First of all, the writing in this book is amazing. The prose really has a superior quality. If I could go back and read it for the first time again, I'd try to resist and savor it more. Not read through it in two days because I couldn't put it down. I loved how every location got its very distinct atmosphere simply by the level of detail Doerr provided. Paris, St. Malo, Zollverein, ... etc. they all have a very different, singular feel to them. Even more details go into the houses where the main characters live, the museum in Paris or the Nazi school in Germany. You can almost taste the salt of the sea in the air or feel the ashes of burnt cokes on your skin.

Secondly, I loved both of the main characters' inquisitive and curious nature. Both of them start out with their own setbacks in life, but both of them have something worth living for and a dream they're willing to go the extra mile for. Not in small regard thanks to the people around them. I also love to follow their parallel storylines throughout different moments in time and how you can see the war starting around them and eventually taking over and shaping their lives. From small children to young adults (teenagers) who have been through and seen too much to ever fully believe in innocence again.

I really enjoyed the historical setting and the feeling of detail that went into the military side of the story. Doerr doesn't shy away from the atrocities of war, on either side, but it doesn't become grim or gratuitous. It's simply there, in a way I feel is very realistic to what people actually witnessed back in the day. Very little gore, just facts that get mentioned along the way. My personal interest in WW2 will always be with the civilians, not the soldiers and I like how this novel shows their lives changing. Very subtly in the beginning, becoming more and more pronounced over the years until they reach full-blown occupation and then liberation.
Mind you, I'm talking about those who were considered to be civilians at the time. This is not a WW2 story that talks of Jewish people, Sinti or any of the other groups of people that were considered less and ended up in extermination camps. These are the people that got to stay in their homes, for a while anyway. The people that "lived" a "normal life" throughout the war.
We also get to see very clearly how there is hardly any good and evil to speak of. There is just serving your country, following orders, sitting through air-raids in a shelter and hoping you'll make it through another night. Every single person is just that, flaws and all.

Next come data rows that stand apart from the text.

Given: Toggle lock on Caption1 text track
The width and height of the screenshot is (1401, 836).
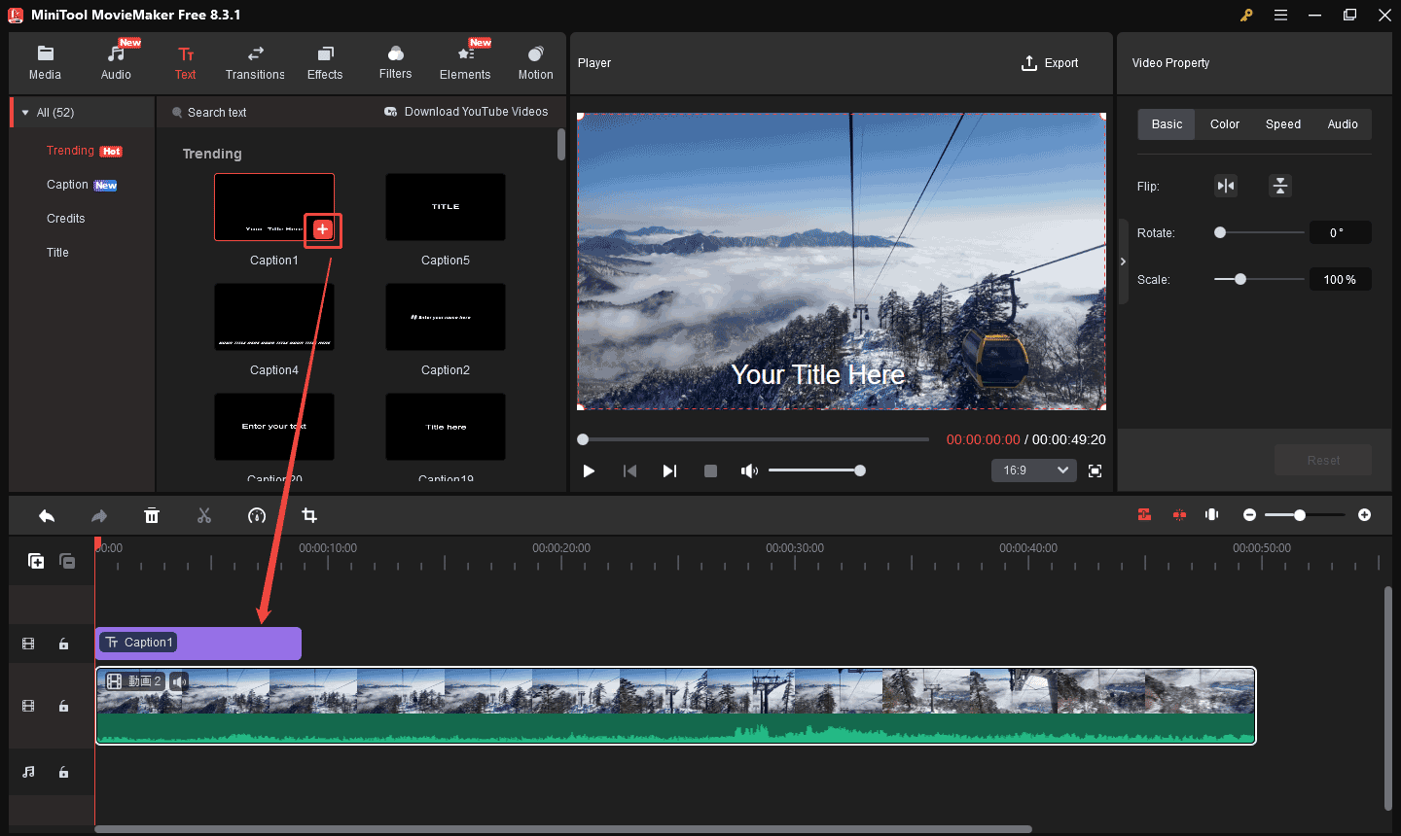Looking at the screenshot, I should [x=63, y=644].
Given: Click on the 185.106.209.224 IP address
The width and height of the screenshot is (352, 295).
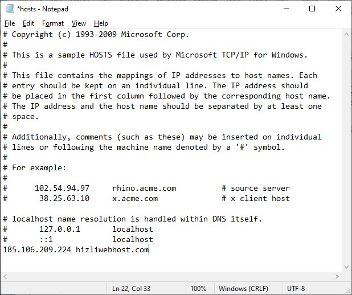Looking at the screenshot, I should point(36,250).
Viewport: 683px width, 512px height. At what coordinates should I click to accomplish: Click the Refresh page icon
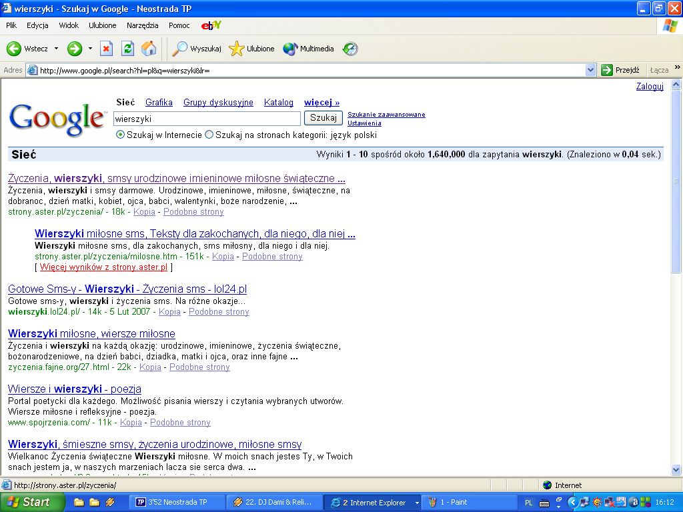click(127, 49)
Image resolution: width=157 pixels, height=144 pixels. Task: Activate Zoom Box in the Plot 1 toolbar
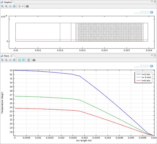click(x=10, y=60)
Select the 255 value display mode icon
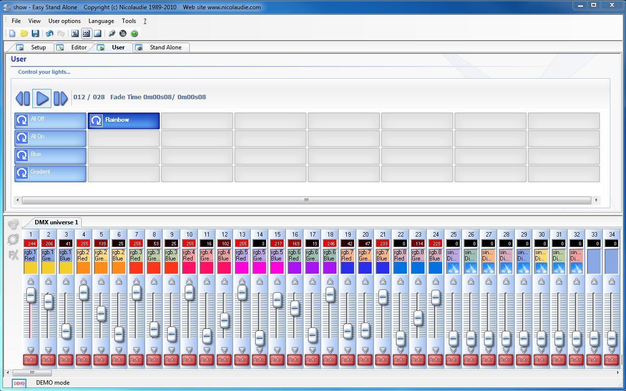Viewport: 626px width, 391px height. 86,33
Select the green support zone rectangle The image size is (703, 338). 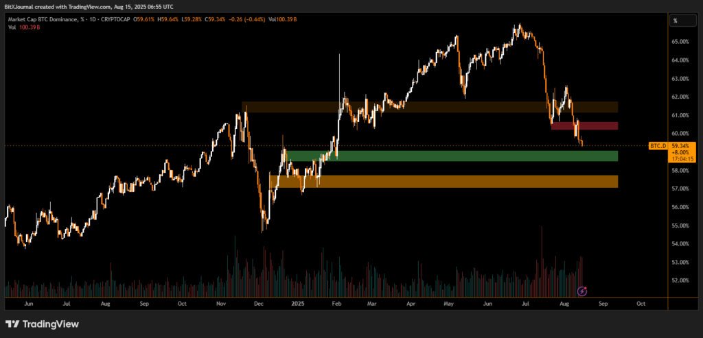coord(451,156)
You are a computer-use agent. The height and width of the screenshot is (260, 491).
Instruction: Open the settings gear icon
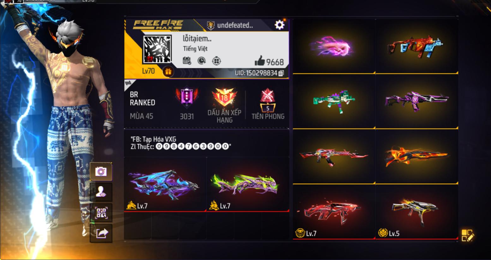tap(279, 25)
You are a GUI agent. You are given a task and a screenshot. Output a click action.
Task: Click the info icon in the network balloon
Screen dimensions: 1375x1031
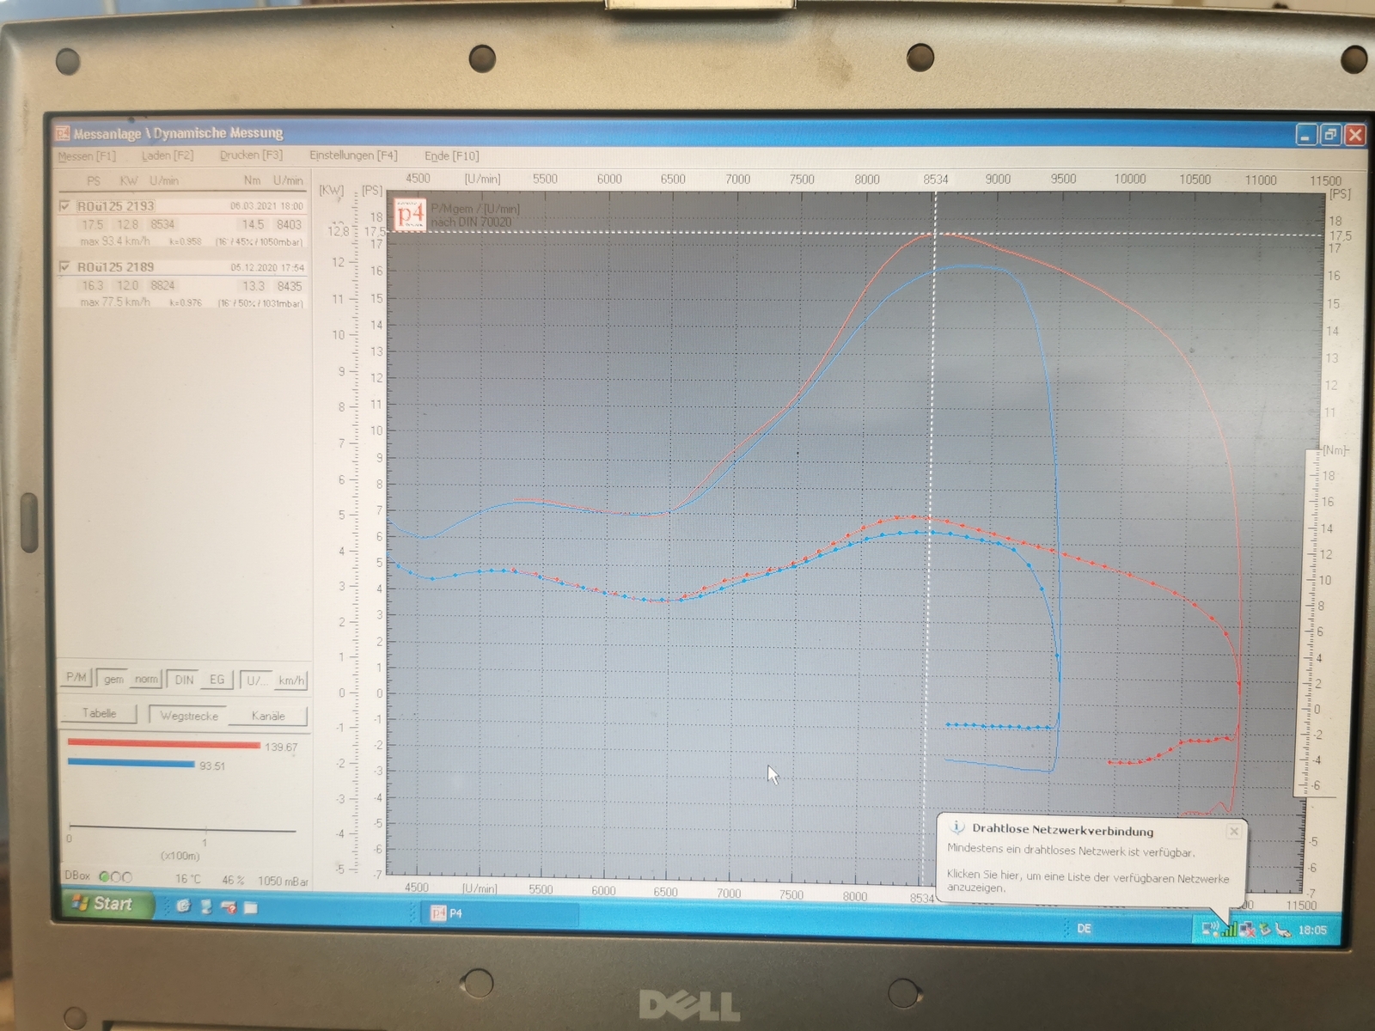click(x=956, y=828)
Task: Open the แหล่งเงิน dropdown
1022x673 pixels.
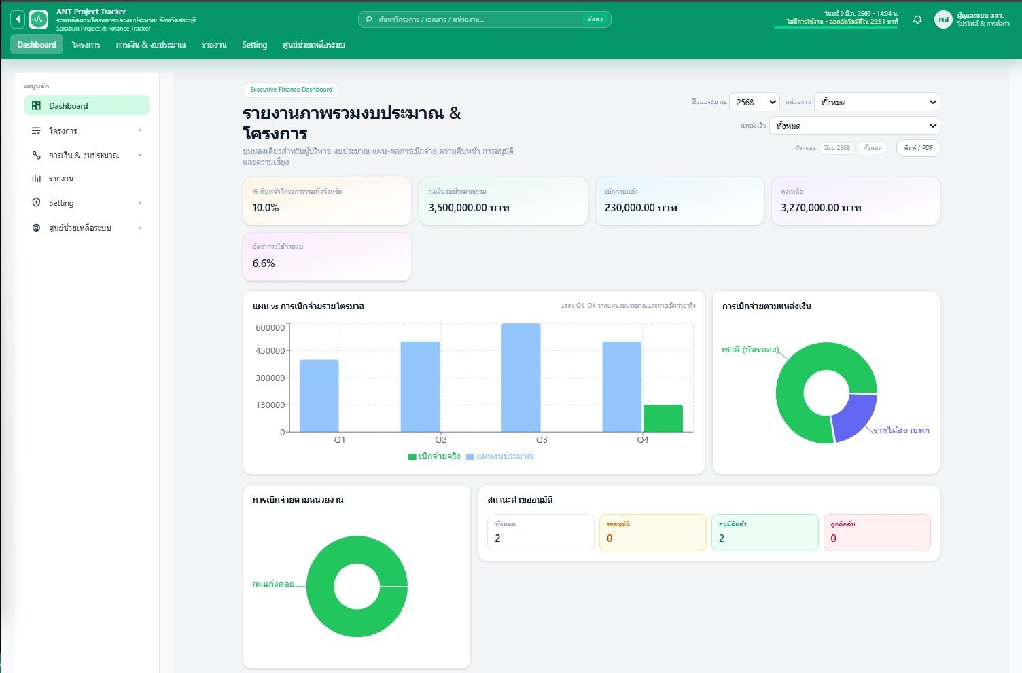Action: [x=854, y=126]
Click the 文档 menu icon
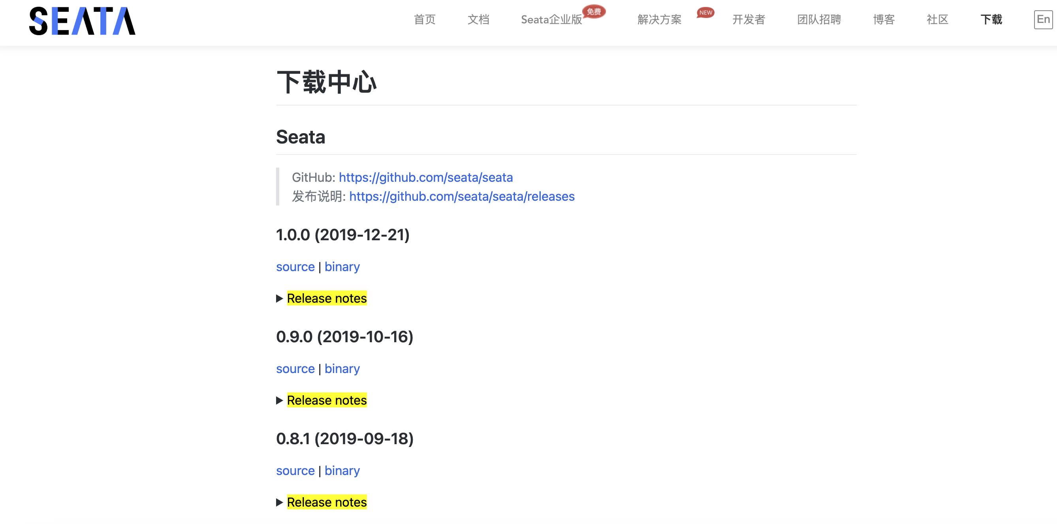 pos(479,19)
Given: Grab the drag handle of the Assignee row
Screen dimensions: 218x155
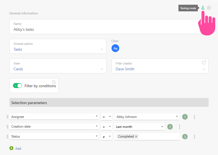Looking at the screenshot, I should [x=7, y=117].
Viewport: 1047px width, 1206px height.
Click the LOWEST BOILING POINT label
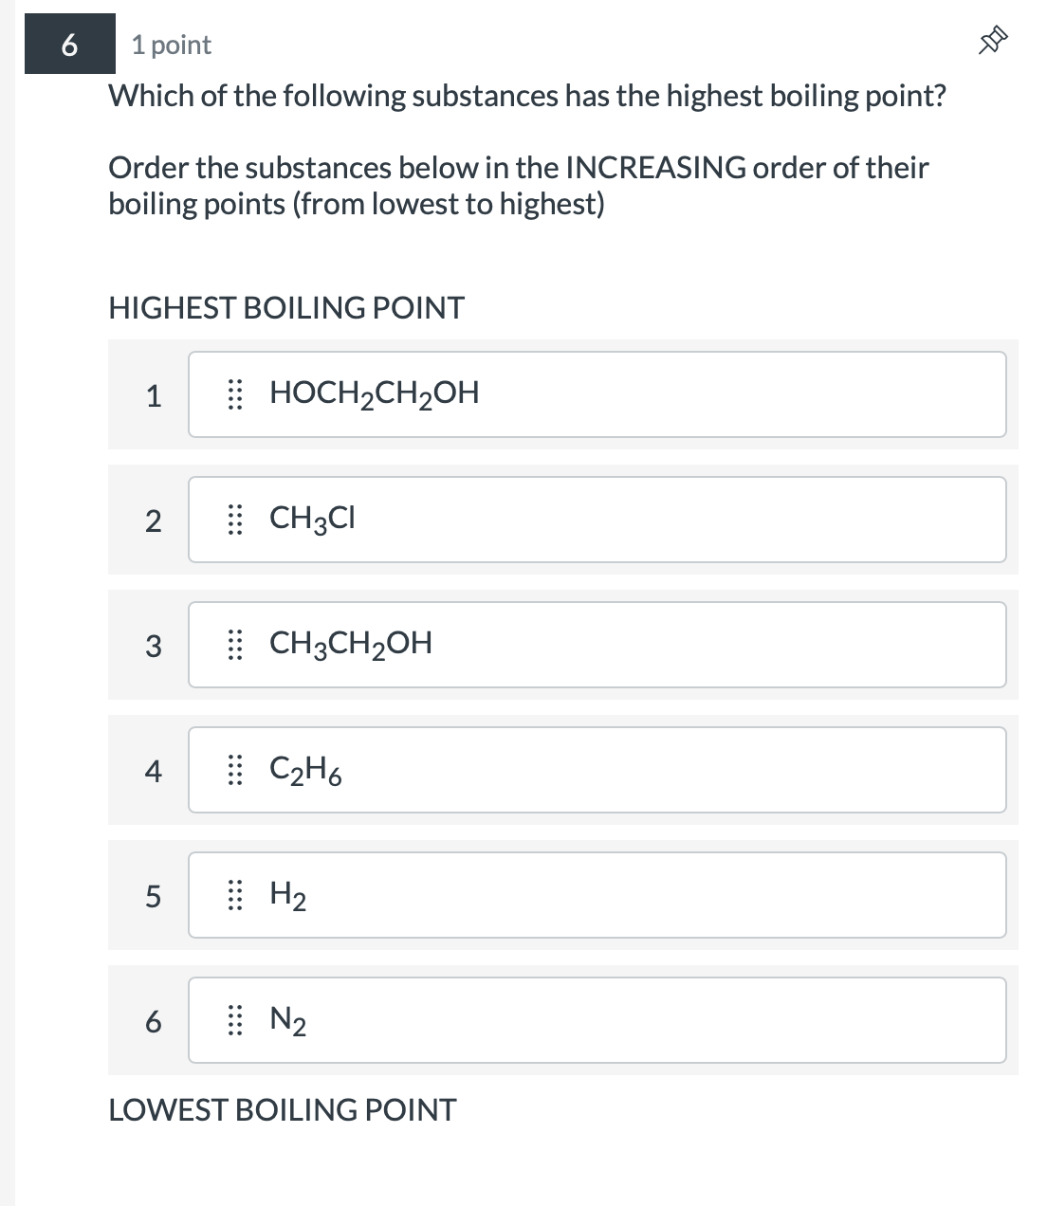coord(281,1109)
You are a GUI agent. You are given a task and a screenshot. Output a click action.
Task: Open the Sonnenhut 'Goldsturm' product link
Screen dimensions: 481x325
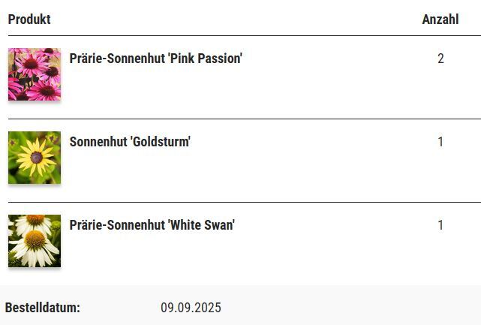pyautogui.click(x=130, y=141)
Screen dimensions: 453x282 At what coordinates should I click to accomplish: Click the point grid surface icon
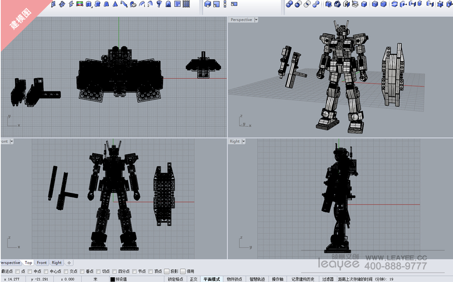point(186,4)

Now ... The ending is its own kind of subtle and it won't satisfy everyone. It didn't fully satisfy me either, but I can appreciate the twist. Maybe more than anything, the symbolism this novel brings to the table beats another cliché happy ending. Because let's face it, the war didn't leave a whole lot of happy endings. On either side. The fact we'll never know about some people's fate is sadly very accurate indeed. The fact that not everyone makes it back home is very true. The fact that the Allied forces behaved like the very same beasts the Germans had, is also known.